September is the first of my favorite months and I have a lot of exciting things planned. My baby sister will be 16 (!) and I have a lingerie photo shoot (!), and I’m going to my favorite singers concert (my boyfriend always makes my concert dreams come true). When Nick and I went to Wedding Salon (the post about it is here) a lot of vendors had raffles and I tried to enter as many as possible. Last time when I went with Tiana we won a pilates class which we have yet to redeem cause we are not pilates people. But I won a free boudoir shoot… lol can you imagine? I’m terrified cause now I have to be feeling pretty and decent enough to take off all my clothes in front of strangers in 25 days. Thank God the company is all women, other wise I wouldn’t do it.

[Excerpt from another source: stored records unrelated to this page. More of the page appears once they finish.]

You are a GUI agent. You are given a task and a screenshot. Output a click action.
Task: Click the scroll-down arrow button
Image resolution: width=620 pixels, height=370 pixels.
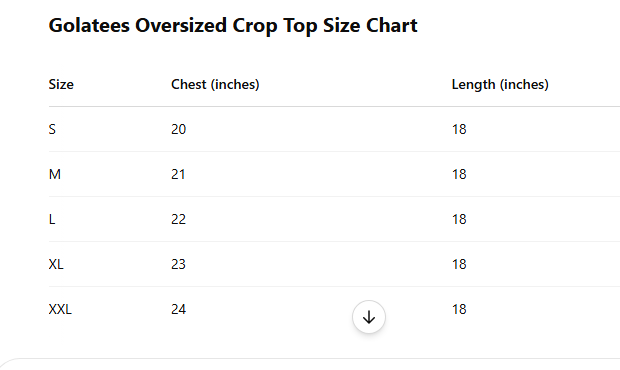[x=369, y=317]
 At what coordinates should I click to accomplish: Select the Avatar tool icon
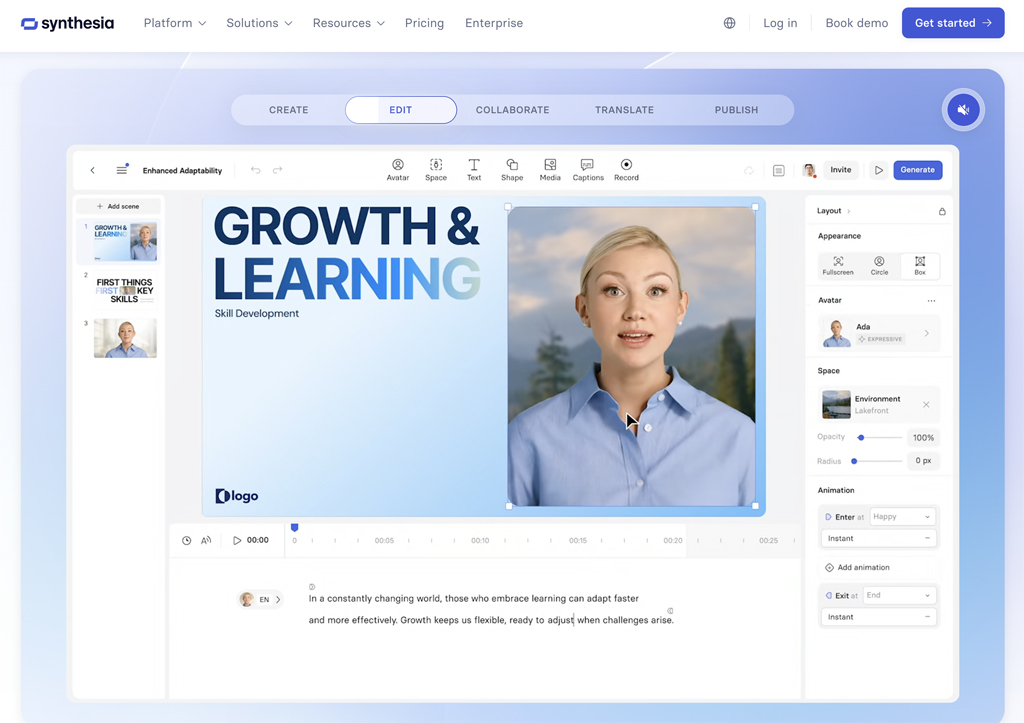(x=398, y=165)
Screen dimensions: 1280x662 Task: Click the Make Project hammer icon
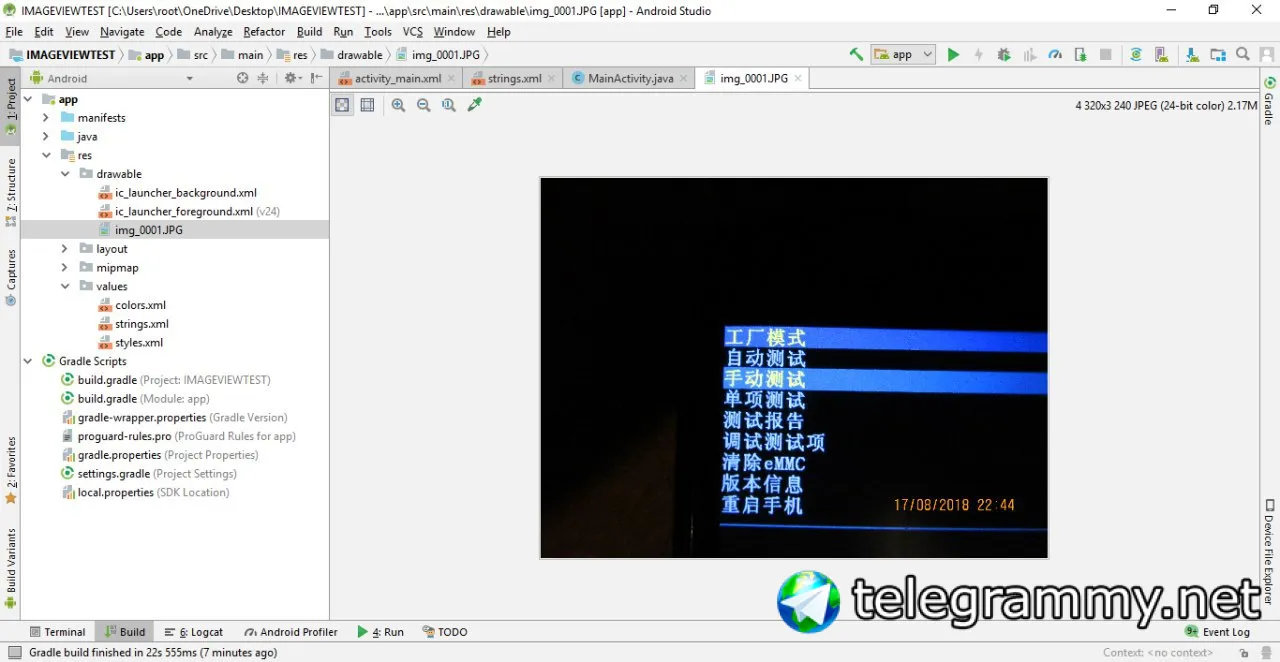[x=856, y=55]
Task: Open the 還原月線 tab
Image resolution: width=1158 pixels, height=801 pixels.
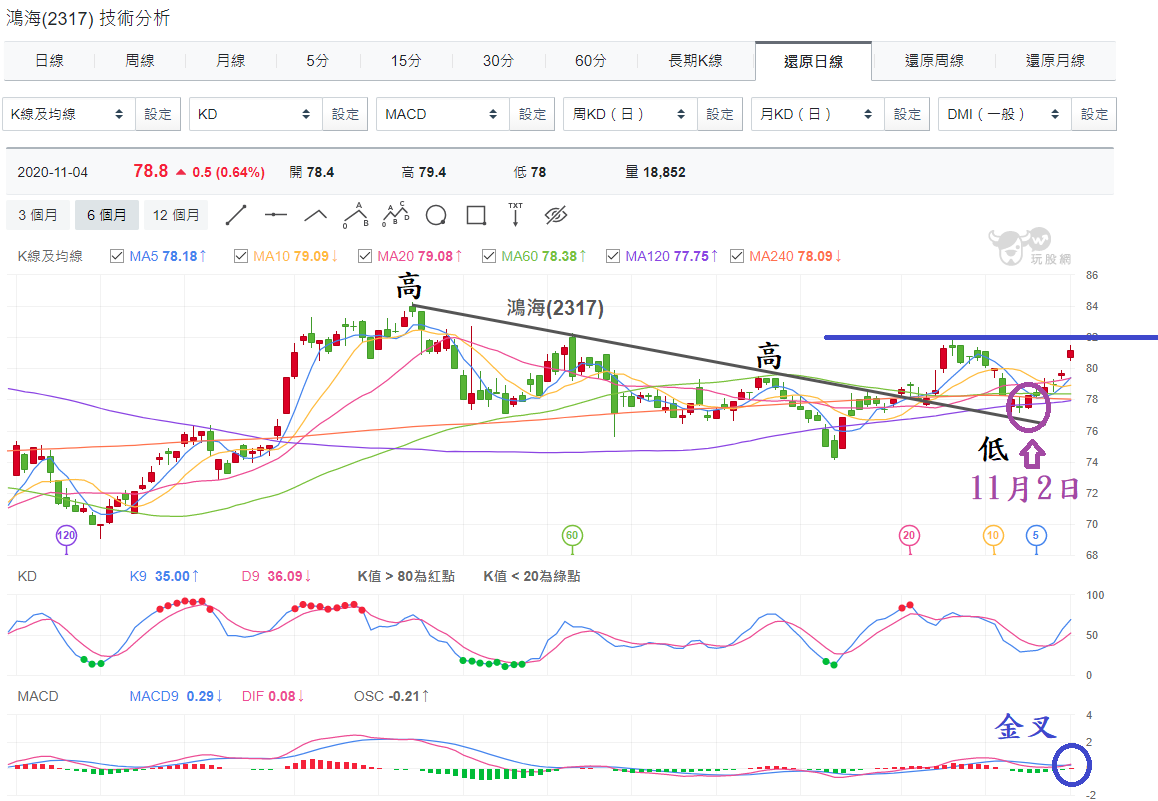Action: (1055, 61)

I am supposed to come with hair and makeup so I’m hoping I’m rich enough then to get my hair professionally blown out cause that’s the thing that makes me feel the best in the world. I’m also supposed to come with 4 lingerie outfits which is real sad news for my bank account but I’m also excited cause I don’t have much pretty lingerie anymore. All my bras are from high school. I hope that I can get confident in 25 days and that it stays forever.
I always try to go into each new month with lots of hope (literally as I was writing this Morning has Broken, by Cat Stevens started playing in my earphones which I think is really appropriate). I have a really nice life and really good people that I am lucky enough to know and love. I just wish I had more time to enjoy it.